Posted: Sun Feb 17, 2008 6:39 pm
arif_pasha,
All but last one is correct

input

Code: Select all

``100000``
output

Code: Select all

``83329583375000``

Posted: Sun Feb 17, 2008 9:29 pm
Thanks.

For temporary variable i was using int instead of long long. that was overflowing. Posted: Fri Mar 14, 2008 5:18 pm
Hi,

I think that my algorithm is correct, but I still get WA.

Here is my source code :

Code: Select all

``````#include <iostream>
#include <map>
using namespace std;

typedef unsigned long ul;
typedef unsigned long long ull;
typedef long double ld;

int main()
{
map<ul, ld> S;
//ld S;
ld R;
S = 0;
S = 1;
ul b;
for(ul n=5; n<=1000000; ++n)
{
b = n/2+1;
R = n*(n-1)-(n+1)*(n-b)-b*(b-1);
S[n] = S[n-1] + R;
}
ul n;
cin >> n;
ull res;
while(n>=3)
{
if(n==0)
{
cout << 0 << endl;
}
else
{
res = (ull)S[n];
cout << res << endl;
}
cin >> n;
}

return 0;
}
``````
I need some help ! Thanks ...

Posted: Fri Mar 14, 2008 5:29 pm
For n = 1 000 000, the output I get is :

2030481550920432

Posted: Fri Mar 14, 2008 5:38 pm
Ok,ok ... Now I got AC. The problem was on overflow of the value "b", which is not a double, but I unsigned long long ...

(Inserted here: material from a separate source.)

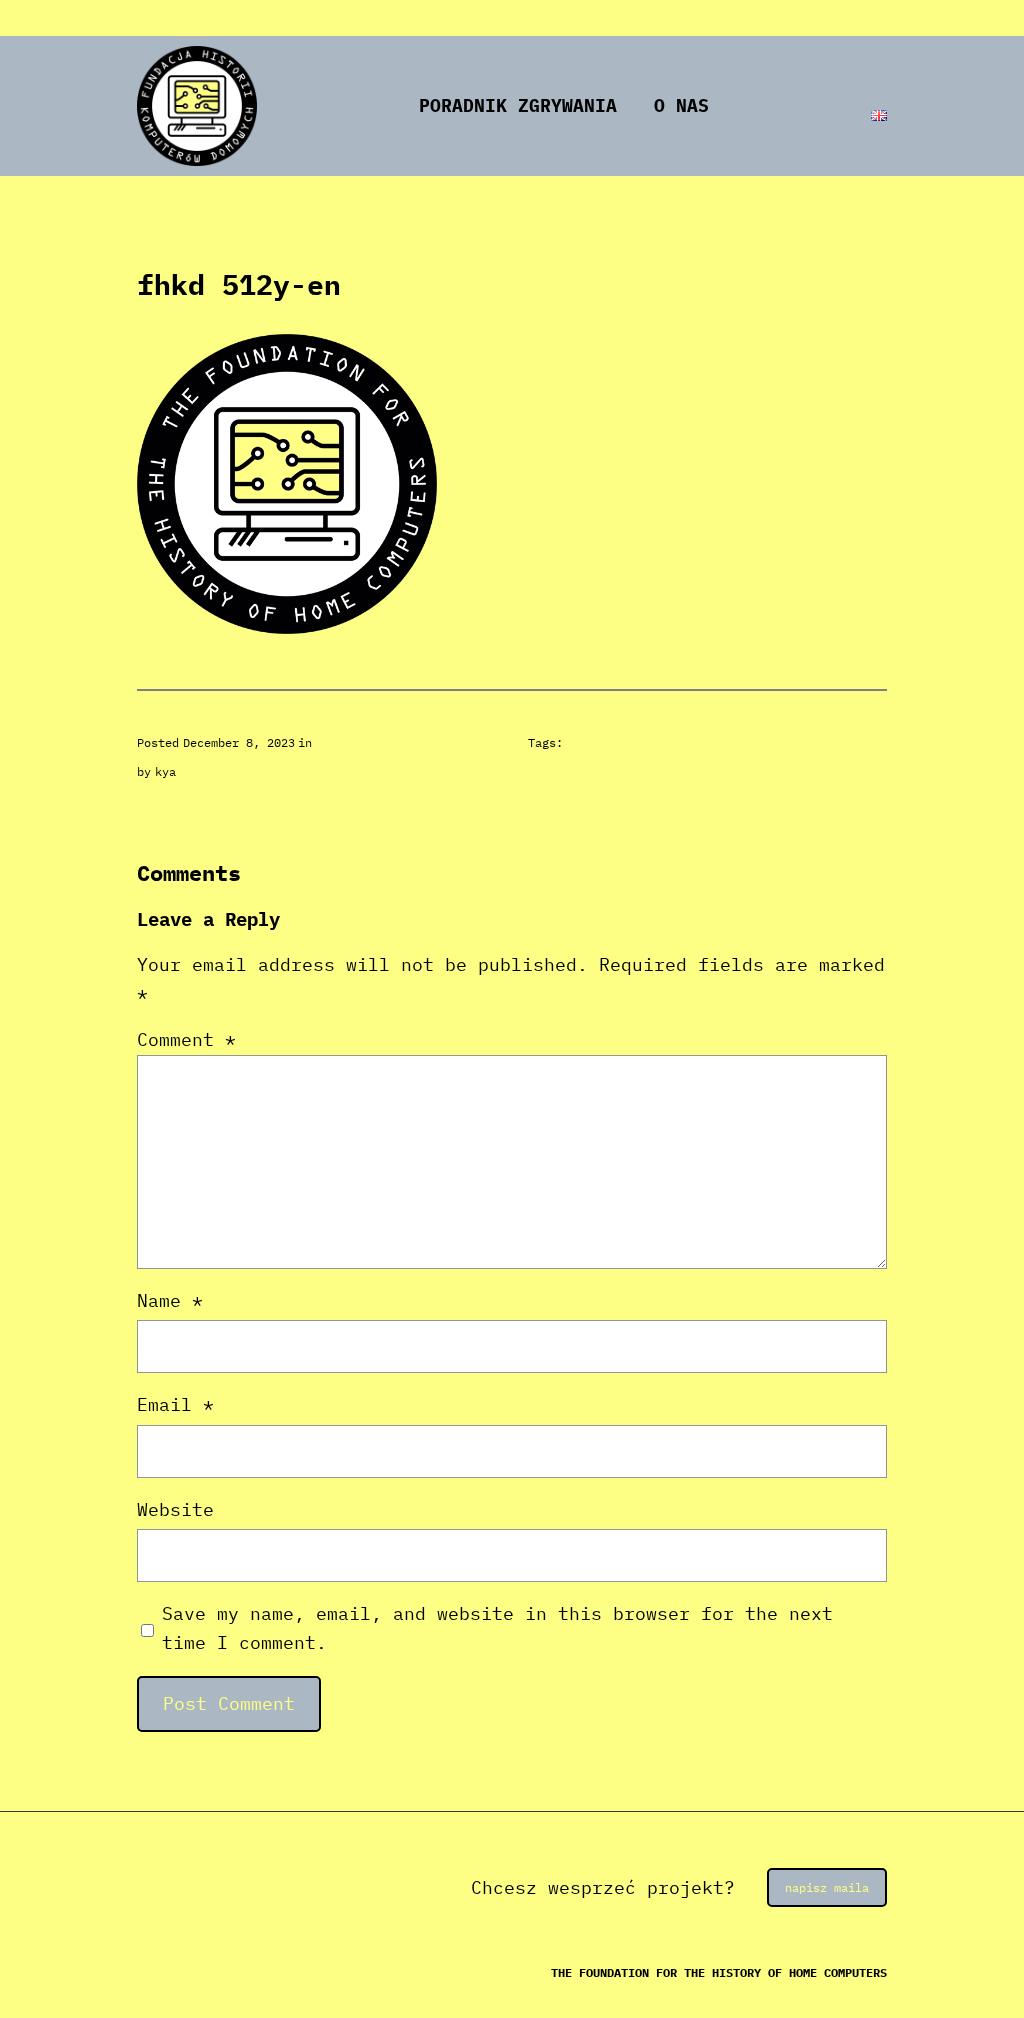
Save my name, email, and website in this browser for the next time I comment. (497, 1628)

I submitted totally 8 times ...

Posted: Tue Mar 18, 2008 2:05 pm
You can remove your code from the post. (don't spoil the fun to solve a problem )

### Re: 11401 - Triangle Counting

Posted: Tue Jan 06, 2009 10:28 am
I don't know why this is WA!!!!!!! Code: Select all

``mistake fixed``

### Re: 11401 - Triangle Counting

Posted: Tue Jan 06, 2009 3:53 pm
Check the following line...

Code: Select all

``f = i*(i-1)-(i+1)*(i-b)-b*(b-1);``
Since i, b both are normal integers so, overflow will occur if i/b is too big. So, declare i and b as 64 bit integer.

### Re: 11401 - Triangle Counting

Posted: Wed Jan 07, 2009 7:35 am
Thanks vai got ACC.   ### Re: 11401 - Triangle Counting

Posted: Sun Jul 27, 2014 10:59 am
this is an interesting problem !!

### Re: 11401 - Triangle Counting

Posted: Mon Jul 28, 2014 8:59 pm
My AC code runs each test case in constant time with O(max_n) pre-processing.
The output will fit in a long long unsigned.